Usually there is a specific scenario that we would need to run through to recover, and we would have a time frame already set aside to be able to perform the testing. And once the test is done, we’ll need to evaluate how we perform for this particular kind of scenario and then make any changes to our recovery plan for the next test.
The problem with recovery testing is that it can be relatively involved and expensive to move everyone to a particular recovery site and build out a complete infrastructure only for a test. One way that you can minimize these costs is to go through the steps as if you were actually doing them. This is referred to as a tabletop exercise and allows us to go through the steps that we’ve already outlined for recovery system in a group of other people around a tabletop.
This way, we can work through all of the steps of our disaster recovery and work with other people in the organization to be assured that what we’re doing works perfectly with their recovery plans as well. And while this is not an actual recovery, it does allow you to look at the logistics that you’ve set aside for any real recovery exercises. And if there are any shortcomings or anything that you’ve missed in your existing recovery plans, you can often identify those during the tabletop exercise.
Another good recovery test is a failover test. We would use this test to see if our redundant configurations are able to switch over if there happens to be a failure. In an ideal failover test, the failover would happen automatically, users would be redirected behind the scenes to the appropriate resources, and they would have no idea that they were now running on the backup systems.
For this to work properly, we would need redundant systems to be able to perform the failover. These could be multiple switches, firewalls, routers, and anything else that might fail in your infrastructure.
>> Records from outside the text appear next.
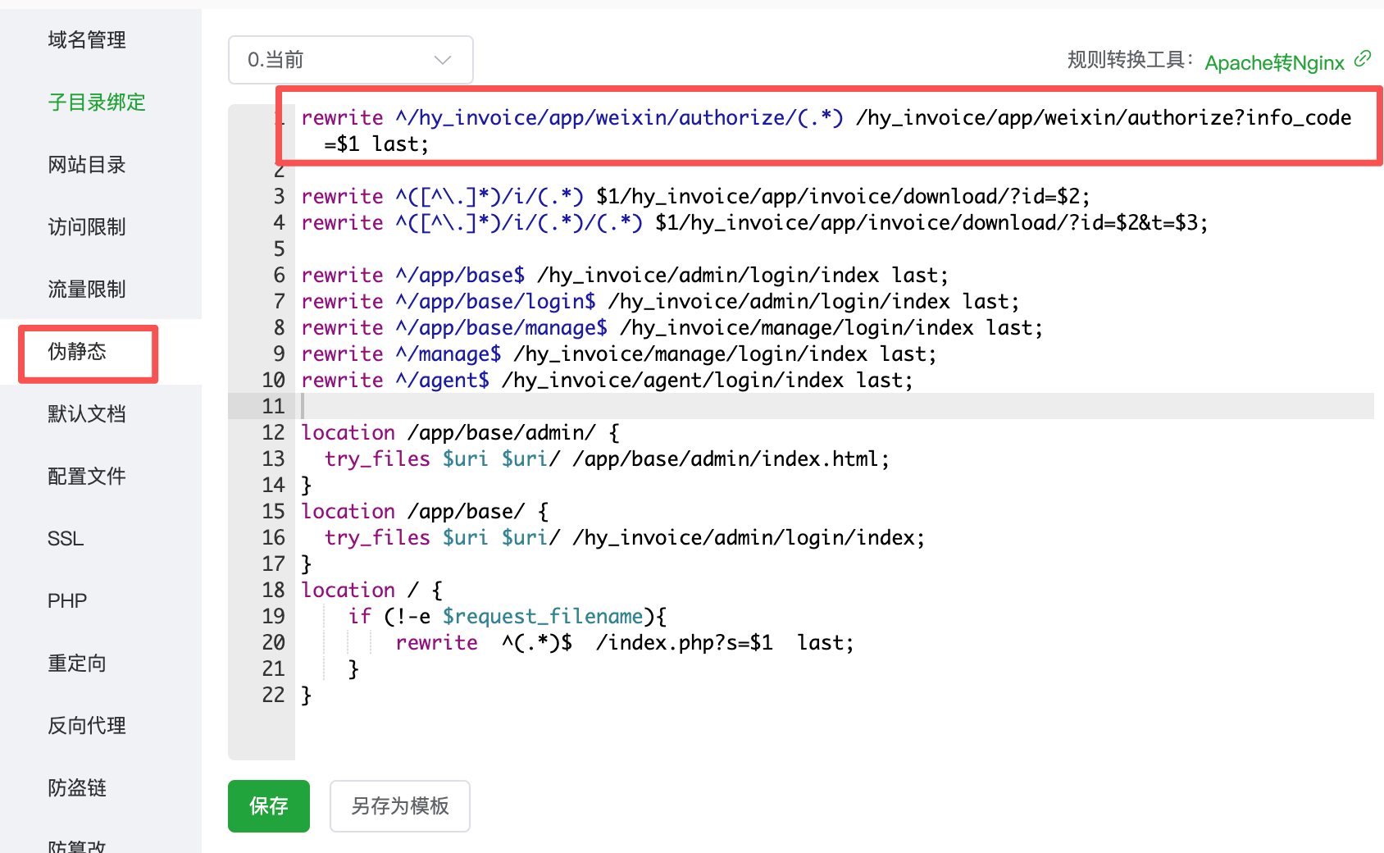Select the PHP sidebar tab
Image resolution: width=1384 pixels, height=853 pixels.
tap(67, 600)
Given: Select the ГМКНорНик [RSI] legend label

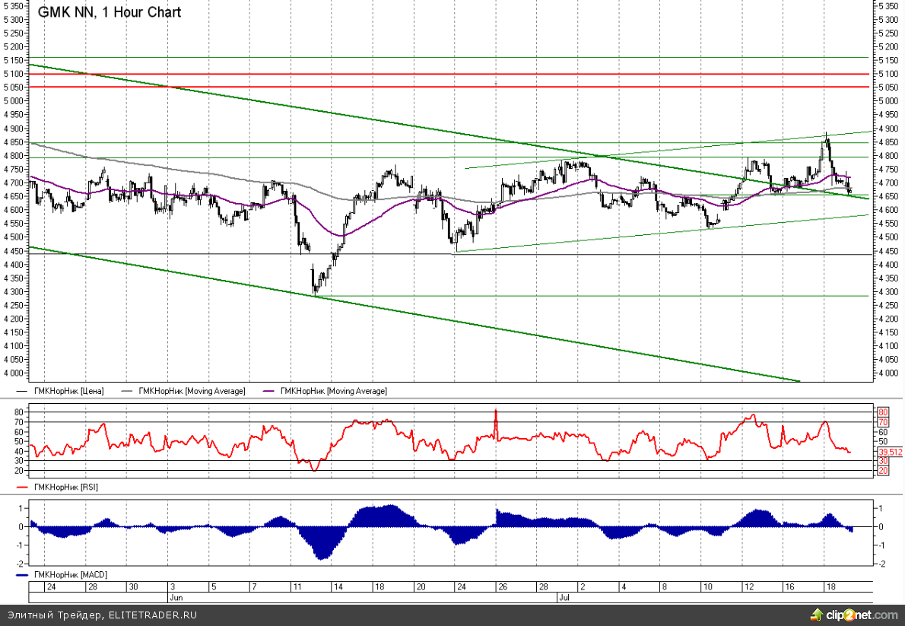Looking at the screenshot, I should (65, 486).
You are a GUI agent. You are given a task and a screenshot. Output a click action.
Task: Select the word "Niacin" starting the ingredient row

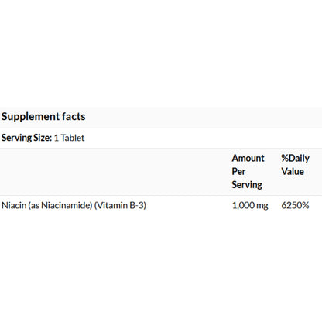[14, 205]
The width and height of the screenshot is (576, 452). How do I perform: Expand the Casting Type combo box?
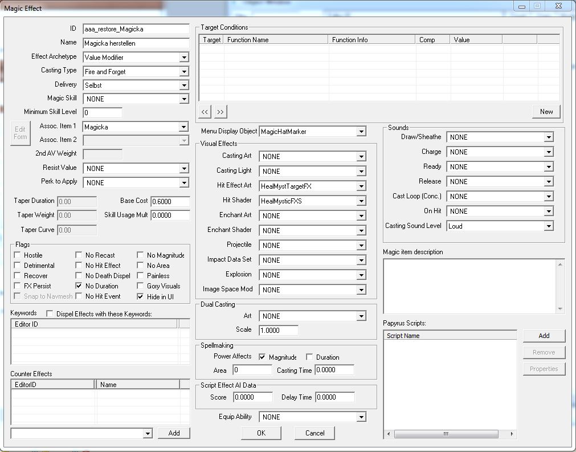[183, 72]
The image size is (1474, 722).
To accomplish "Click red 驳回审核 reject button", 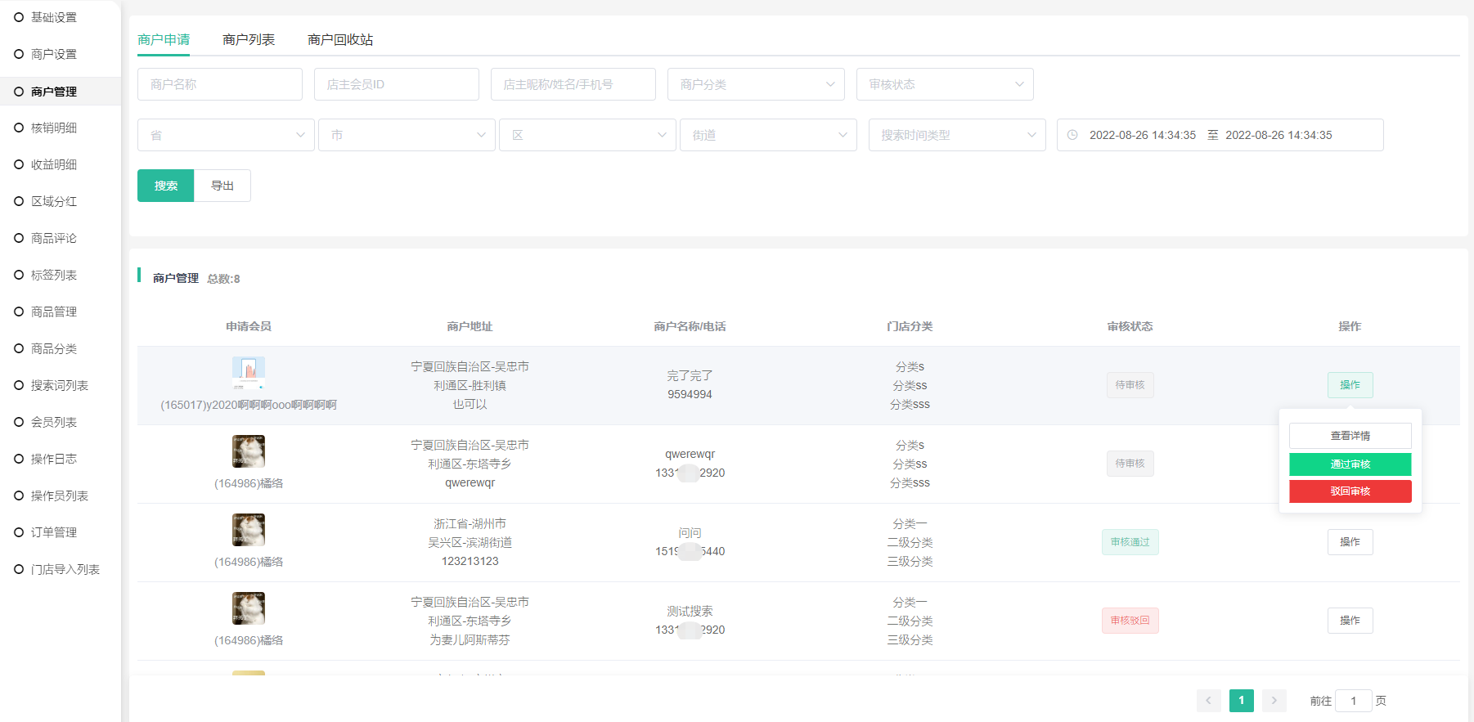I will 1350,491.
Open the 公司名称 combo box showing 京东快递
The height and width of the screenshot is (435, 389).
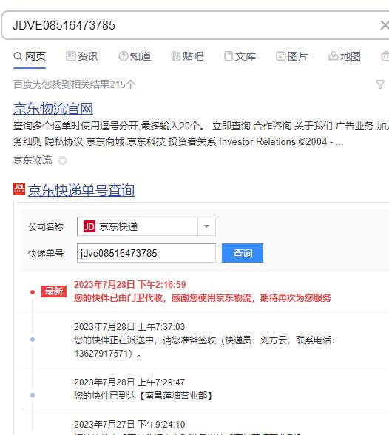[146, 226]
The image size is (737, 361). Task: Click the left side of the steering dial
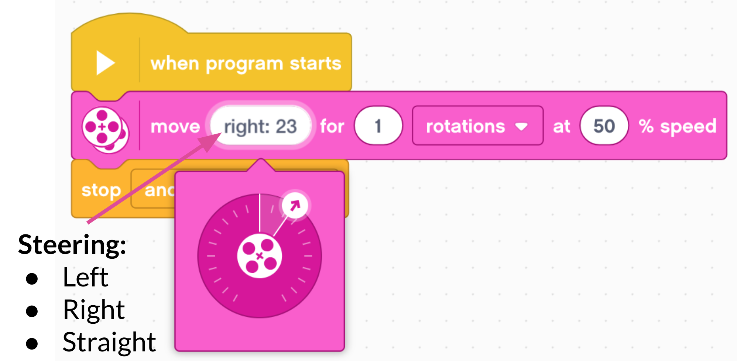click(209, 256)
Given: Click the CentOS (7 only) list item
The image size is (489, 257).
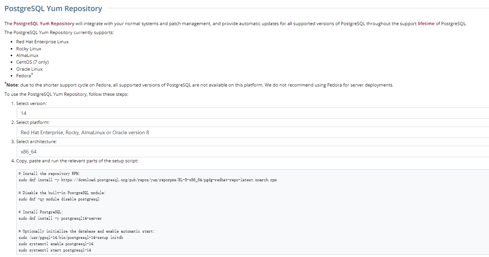Looking at the screenshot, I should 33,62.
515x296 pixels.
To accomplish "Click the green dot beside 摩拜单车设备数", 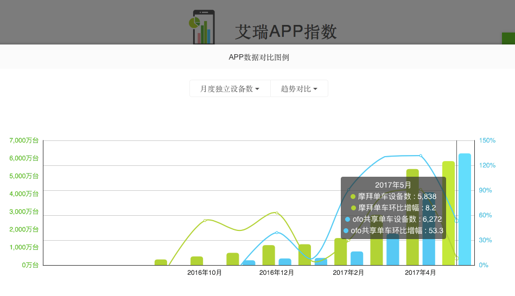I will tap(353, 196).
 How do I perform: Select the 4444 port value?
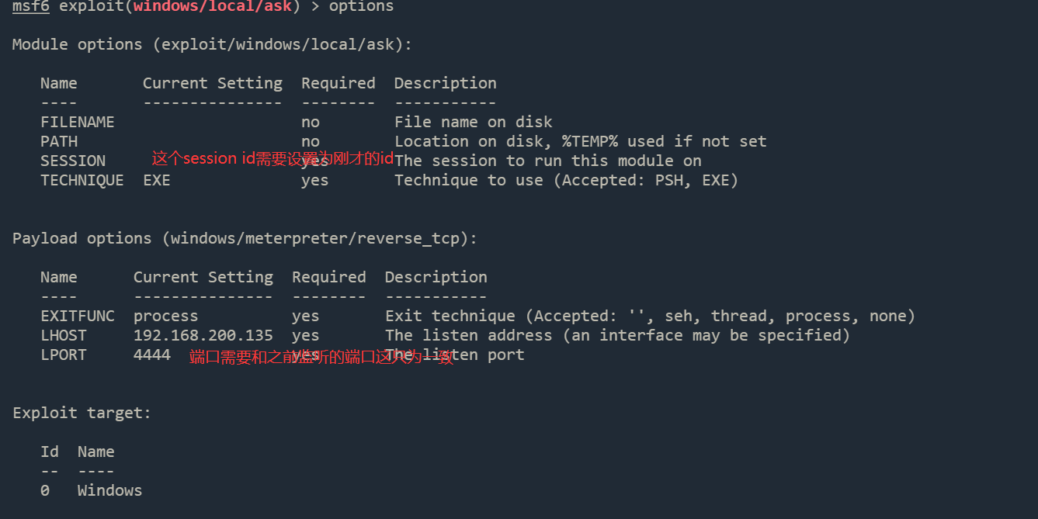[x=151, y=355]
Many devices are already configured with the ability to failover. There are routers, firewalls, and switches that have failover functionality built into the software of those devices. We might also be able to use protocols or processes that can also provide for some level of failover.
Here’s a diagram that describes how failover could be designed in an infrastructure. We might have multiple internet connections from different providers. Those are connected to different routers inside of our organization, which of course connects to redundant firewalls. We would also have multiple switches, and on the back end we might have multiple links from the individual servers.
If we do have a break in the link for our primary connection because a switch, a firewall, or a router was to fail, we’ve always got a secondary link that we could use to gain access out to the internet. We could even extend this engineering of a failover by adding load balancers with multiple servers for each of these individual connections.
We might also want to test our security with simulations. This might be a simulation of a phishing attack, maybe a password reset process, or maybe we try removing data from the network to see if it’s identified by our automated systems. A simulation that many users are accustomed to are phishing simulations. We spend a lot of time training our users not to click links inside of email messages.
But there’s only one way to tell if they would click a link if it was presented to them, and that’s by performing a phishing simulation. We would create a phishing email attack that’s probably something that would be interesting for our users, and we would send that message to everyone in the company. Then we would sit back, watch our monitoring systems, and see if we can find someone clicking those links inside of the email message.
The first test of this is to see if our internal automated systems can even detect that that’s a phishing email. And if that email does make it to the users, we can see who clicked on the email, and perhaps we’ll need to assign additional training to those users. Another way to provide additional recovery options is by using parallel processing. This allows us to have multiple CPUs or processes that can be used simultaneously to process transactions.
This could be a single device that has multiple cores inside of it, or we may be using an infrastructure with multiple computers to provide this parallel processing. So instead of having a single CPU that’s handling a large number of complex transactions, we can spread those transactions across multiple CPUs. And that would allow us to complete those transactions much more efficiently.
This also provides a level of resiliency. If one of those processors happens to become unavailable, we can still spread the load across the remaining processors in our parallel processing infrastructure.